◆ Exercise directions
Can you retype every one of the lines below, character for character?

[Text and item location lines]
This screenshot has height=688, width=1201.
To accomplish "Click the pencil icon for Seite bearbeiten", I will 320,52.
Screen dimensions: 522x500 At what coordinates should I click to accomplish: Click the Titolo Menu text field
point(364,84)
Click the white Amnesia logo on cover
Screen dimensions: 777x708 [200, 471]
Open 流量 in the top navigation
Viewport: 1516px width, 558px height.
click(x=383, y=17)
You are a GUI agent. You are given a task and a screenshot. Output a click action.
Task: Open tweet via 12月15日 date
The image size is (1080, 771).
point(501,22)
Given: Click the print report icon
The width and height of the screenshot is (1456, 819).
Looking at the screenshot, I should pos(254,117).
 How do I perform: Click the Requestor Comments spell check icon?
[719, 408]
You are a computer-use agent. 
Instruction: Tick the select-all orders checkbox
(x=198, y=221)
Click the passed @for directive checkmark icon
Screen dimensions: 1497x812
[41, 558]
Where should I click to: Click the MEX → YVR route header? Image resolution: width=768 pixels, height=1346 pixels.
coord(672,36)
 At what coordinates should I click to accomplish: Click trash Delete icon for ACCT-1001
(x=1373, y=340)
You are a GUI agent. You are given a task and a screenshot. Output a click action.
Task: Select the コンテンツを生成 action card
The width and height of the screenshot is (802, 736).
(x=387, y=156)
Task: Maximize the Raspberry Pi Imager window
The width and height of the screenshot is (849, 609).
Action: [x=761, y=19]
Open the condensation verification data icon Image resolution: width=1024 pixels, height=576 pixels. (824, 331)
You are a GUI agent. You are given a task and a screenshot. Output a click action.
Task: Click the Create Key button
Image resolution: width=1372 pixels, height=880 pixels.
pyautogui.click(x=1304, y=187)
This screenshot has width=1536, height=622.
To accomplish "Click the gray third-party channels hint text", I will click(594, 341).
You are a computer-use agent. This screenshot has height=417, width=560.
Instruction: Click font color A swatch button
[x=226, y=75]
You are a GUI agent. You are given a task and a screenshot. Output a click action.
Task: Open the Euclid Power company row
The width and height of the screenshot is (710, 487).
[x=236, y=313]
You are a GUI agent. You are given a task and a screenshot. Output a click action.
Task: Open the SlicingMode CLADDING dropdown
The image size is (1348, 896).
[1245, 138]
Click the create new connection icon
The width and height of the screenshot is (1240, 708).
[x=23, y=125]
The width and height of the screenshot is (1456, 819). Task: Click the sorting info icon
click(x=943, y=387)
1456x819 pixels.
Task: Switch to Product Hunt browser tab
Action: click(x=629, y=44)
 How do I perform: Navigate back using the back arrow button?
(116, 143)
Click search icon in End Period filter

◆ Output of the task
This screenshot has height=688, width=1201.
To accomplish "Click the pencil icon for Seite bearbeiten", I will 320,52.
Screen dimensions: 522x500 At what coordinates should I click to accomplish: Click the Titolo Menu text field
point(364,84)
Click the white Amnesia logo on cover
Screen dimensions: 777x708 [200, 471]
Open 流量 in the top navigation
Viewport: 1516px width, 558px height.
click(x=383, y=17)
You are a GUI agent. You are given a task and a screenshot. Output a click action.
Task: Open tweet via 12月15日 date
The image size is (1080, 771).
point(501,22)
Given: Click the print report icon
The width and height of the screenshot is (1456, 819).
Looking at the screenshot, I should pos(254,117).
 How do I perform: Click the Requestor Comments spell check icon?
[719, 408]
You are a computer-use agent. 
Instruction: Tick the select-all orders checkbox
(x=198, y=221)
Click the passed @for directive checkmark icon
Screen dimensions: 1497x812
[41, 558]
Where should I click to: Click the MEX → YVR route header? Image resolution: width=768 pixels, height=1346 pixels.
coord(672,36)
 At what coordinates should I click to accomplish: Click trash Delete icon for ACCT-1001
(x=1373, y=340)
You are a GUI agent. You are given a task and a screenshot. Output a click action.
Task: Select the コンテンツを生成 action card
The width and height of the screenshot is (802, 736).
(x=387, y=156)
Task: Maximize the Raspberry Pi Imager window
The width and height of the screenshot is (849, 609).
Action: [x=761, y=19]
Open the condensation verification data icon Image resolution: width=1024 pixels, height=576 pixels. (824, 331)
You are a GUI agent. You are given a task and a screenshot. Output a click action.
Task: Click the Create Key button
Image resolution: width=1372 pixels, height=880 pixels.
pyautogui.click(x=1304, y=187)
This screenshot has width=1536, height=622.
To accomplish "Click the gray third-party channels hint text", I will click(594, 341).
You are a computer-use agent. This screenshot has height=417, width=560.
Instruction: Click font color A swatch button
[x=226, y=75]
You are a GUI agent. You are given a task and a screenshot. Output a click action.
Task: Open the Euclid Power company row
The width and height of the screenshot is (710, 487).
[x=236, y=313]
You are a GUI agent. You are given a task and a screenshot. Output a click action.
Task: Open the SlicingMode CLADDING dropdown
The image size is (1348, 896).
[1245, 138]
Click the create new connection icon
The width and height of the screenshot is (1240, 708).
[x=23, y=125]
The width and height of the screenshot is (1456, 819). Task: Click the sorting info icon
click(x=943, y=387)
1456x819 pixels.
Task: Switch to Product Hunt browser tab
Action: click(x=629, y=44)
 How do I perform: Navigate back using the back arrow button?
(116, 143)
Click search icon in End Period filter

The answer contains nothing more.